RECORDED INFORMATION
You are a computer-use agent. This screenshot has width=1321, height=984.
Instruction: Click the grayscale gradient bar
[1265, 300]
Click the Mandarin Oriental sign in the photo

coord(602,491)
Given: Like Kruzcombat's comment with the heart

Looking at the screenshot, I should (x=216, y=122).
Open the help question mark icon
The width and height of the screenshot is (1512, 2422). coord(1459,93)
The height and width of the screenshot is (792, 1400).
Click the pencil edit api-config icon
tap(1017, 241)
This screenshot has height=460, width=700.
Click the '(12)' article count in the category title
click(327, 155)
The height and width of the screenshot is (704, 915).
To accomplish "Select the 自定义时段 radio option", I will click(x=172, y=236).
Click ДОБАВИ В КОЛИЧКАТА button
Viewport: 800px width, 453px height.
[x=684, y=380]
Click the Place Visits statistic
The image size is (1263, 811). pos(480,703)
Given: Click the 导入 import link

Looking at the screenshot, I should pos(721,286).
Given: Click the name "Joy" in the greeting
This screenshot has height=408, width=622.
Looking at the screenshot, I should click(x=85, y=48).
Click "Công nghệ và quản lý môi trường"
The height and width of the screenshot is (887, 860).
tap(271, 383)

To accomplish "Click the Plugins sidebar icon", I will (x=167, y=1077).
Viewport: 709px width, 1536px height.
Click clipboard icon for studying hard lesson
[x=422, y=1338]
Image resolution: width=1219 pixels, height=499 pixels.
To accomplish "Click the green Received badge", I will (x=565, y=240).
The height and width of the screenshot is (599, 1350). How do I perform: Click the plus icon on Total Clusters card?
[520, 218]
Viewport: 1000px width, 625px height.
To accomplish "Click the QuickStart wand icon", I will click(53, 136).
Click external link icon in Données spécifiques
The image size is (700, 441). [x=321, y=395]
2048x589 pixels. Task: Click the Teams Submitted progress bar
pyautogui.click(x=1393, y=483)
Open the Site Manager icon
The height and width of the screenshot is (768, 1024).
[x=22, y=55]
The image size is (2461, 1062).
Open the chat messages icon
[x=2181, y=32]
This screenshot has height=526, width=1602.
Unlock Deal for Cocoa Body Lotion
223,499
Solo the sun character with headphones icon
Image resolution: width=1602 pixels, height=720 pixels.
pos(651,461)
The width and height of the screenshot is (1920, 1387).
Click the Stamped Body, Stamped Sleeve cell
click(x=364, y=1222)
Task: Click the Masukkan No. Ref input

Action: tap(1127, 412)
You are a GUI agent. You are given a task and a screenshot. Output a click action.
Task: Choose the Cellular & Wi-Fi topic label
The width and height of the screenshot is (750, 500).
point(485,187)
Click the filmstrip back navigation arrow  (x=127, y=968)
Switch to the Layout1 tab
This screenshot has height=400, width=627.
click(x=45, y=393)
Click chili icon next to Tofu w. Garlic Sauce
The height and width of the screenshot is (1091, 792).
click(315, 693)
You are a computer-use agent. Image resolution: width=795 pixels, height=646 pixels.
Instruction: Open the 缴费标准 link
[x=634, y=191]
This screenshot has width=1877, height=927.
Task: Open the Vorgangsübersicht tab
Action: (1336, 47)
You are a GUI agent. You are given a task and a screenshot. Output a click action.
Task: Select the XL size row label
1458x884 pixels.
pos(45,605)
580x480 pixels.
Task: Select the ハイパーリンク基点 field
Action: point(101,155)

WHAT THE TASK ASKS
Copy the stretch of rows from the line containing "This screenshot has height=460, width=700." through the line containing "Looking at the screenshot, I should pos(721,286).", with both ends included, and reproduce each line without any change.

RESULT OF THE TASK
This screenshot has height=460, width=700.
Click the '(12)' article count in the category title
click(327, 155)
The height and width of the screenshot is (704, 915).
To accomplish "Select the 自定义时段 radio option", I will click(x=172, y=236).
Click ДОБАВИ В КОЛИЧКАТА button
Viewport: 800px width, 453px height.
[x=684, y=380]
Click the Place Visits statistic
The image size is (1263, 811). pos(480,703)
Given: Click the 导入 import link

Looking at the screenshot, I should pos(721,286).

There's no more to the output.